Diz o crítico Walter Benjamin que "o conselho tecido na substância viva da existência tem um nome: sabedoria"

NESTE ESPAÇO, já citei mais de uma vez o querido compositor mineiro Celso Adolfo, que no ano passado lançou o belo CD "Estrada Real de Villa Rica". São de Celso maravilhas como "Brasil, Nome de Vegetal", "Coração Brasileiro", entre outras. No (também belo) CD "O Tempo", de 2002, encontra-se a singela "Estrela da Luz", cuja letra diz: "Quem canta não pode se esconder / Se faltam canções, vamos prover / A música passa em tudo que vê / Passa o anel de mim pra você".

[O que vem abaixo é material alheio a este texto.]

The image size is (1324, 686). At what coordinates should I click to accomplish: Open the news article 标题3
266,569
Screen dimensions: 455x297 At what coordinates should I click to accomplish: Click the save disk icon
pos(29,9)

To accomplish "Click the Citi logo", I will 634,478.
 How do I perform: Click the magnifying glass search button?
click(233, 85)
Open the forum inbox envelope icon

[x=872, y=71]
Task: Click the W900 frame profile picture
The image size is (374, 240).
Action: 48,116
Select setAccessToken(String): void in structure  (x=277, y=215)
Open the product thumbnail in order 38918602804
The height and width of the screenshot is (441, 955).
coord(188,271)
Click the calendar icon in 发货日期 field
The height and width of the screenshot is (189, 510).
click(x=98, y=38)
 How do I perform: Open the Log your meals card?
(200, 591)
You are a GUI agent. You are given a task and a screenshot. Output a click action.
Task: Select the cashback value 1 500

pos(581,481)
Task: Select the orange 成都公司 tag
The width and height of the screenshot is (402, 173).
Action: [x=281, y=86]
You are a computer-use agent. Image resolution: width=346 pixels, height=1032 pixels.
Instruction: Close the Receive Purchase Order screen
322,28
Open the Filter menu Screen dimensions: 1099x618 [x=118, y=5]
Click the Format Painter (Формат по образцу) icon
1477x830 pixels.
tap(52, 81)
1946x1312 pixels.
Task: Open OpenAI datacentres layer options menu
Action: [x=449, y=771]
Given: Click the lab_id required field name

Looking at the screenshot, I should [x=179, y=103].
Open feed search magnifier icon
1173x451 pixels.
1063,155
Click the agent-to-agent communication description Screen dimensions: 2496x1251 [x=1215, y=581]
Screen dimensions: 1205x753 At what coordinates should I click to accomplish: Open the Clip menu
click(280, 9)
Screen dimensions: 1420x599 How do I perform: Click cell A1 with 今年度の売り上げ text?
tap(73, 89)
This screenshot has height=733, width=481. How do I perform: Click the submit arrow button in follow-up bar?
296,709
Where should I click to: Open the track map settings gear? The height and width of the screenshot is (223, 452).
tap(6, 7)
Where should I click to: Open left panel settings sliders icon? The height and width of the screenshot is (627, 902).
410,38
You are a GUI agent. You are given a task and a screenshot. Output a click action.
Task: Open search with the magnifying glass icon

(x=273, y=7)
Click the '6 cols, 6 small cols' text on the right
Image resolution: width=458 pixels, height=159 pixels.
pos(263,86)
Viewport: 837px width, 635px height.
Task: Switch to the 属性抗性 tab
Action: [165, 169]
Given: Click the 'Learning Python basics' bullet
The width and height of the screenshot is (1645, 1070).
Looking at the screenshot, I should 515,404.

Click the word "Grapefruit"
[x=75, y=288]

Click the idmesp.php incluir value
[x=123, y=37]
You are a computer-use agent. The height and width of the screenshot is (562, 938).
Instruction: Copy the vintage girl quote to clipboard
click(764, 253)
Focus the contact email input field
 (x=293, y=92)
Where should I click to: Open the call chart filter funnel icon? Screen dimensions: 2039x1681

Os versos de Celso trazem à mente muito do que diz Walter Benjamin em "O Narrador - considerações sobre a obra de Nikolai Leskov". Destaco este trecho, que pode ser associado à imagem que Celso constrói nos versos "A música passa em tudo que vê / Passa o anel de mim para você": "A experiência que passa de pessoa a pessoa é a fonte a que recorrem todos os narradores.
(...) O conselho tecido na substância viva da existência tem um nome: sabedoria". Que os escritos de Benjamin sirvam de inspiração para os que se interessam pelo tema!
Posto isso, vamos ao lado "sujo" da questão (às vezes, é triste, muito triste o papel de quem explica os fatos da gramática, mas... Mas isso é necessário, não?). Em seus versos, Celso empregou o verbo "prover" ("...vamos prover"). Esse verbo significa "abastecer", "suprir". É dele que deriva palavra "provedor", que se ouve e lê muito quando o assunto é internet. Não é preciso muito esforço para deduzir que o provedor é aquele que provê, abastece (um site, por exemplo). No caso da letra de Celso, o provimento é de canções.
E como se conjuga o bendito verbo "prover"? Será sua conjugação igual à de "prever", que, como se sabe, significa "ver antecipadamente", "profetizar", "predizer"? Não, caro leitor, "prover" e "prever" vão por (alguns) caminhos diferentes, embora tenham relação com "videre" (origem latina de "ver"). O verbo "prever" segue integralmente a conjugação de "ver", o que significa, por exemplo, que seu presente do indicativo é "prevejo, prevês, prevê, prevemos, prevedes, preveem".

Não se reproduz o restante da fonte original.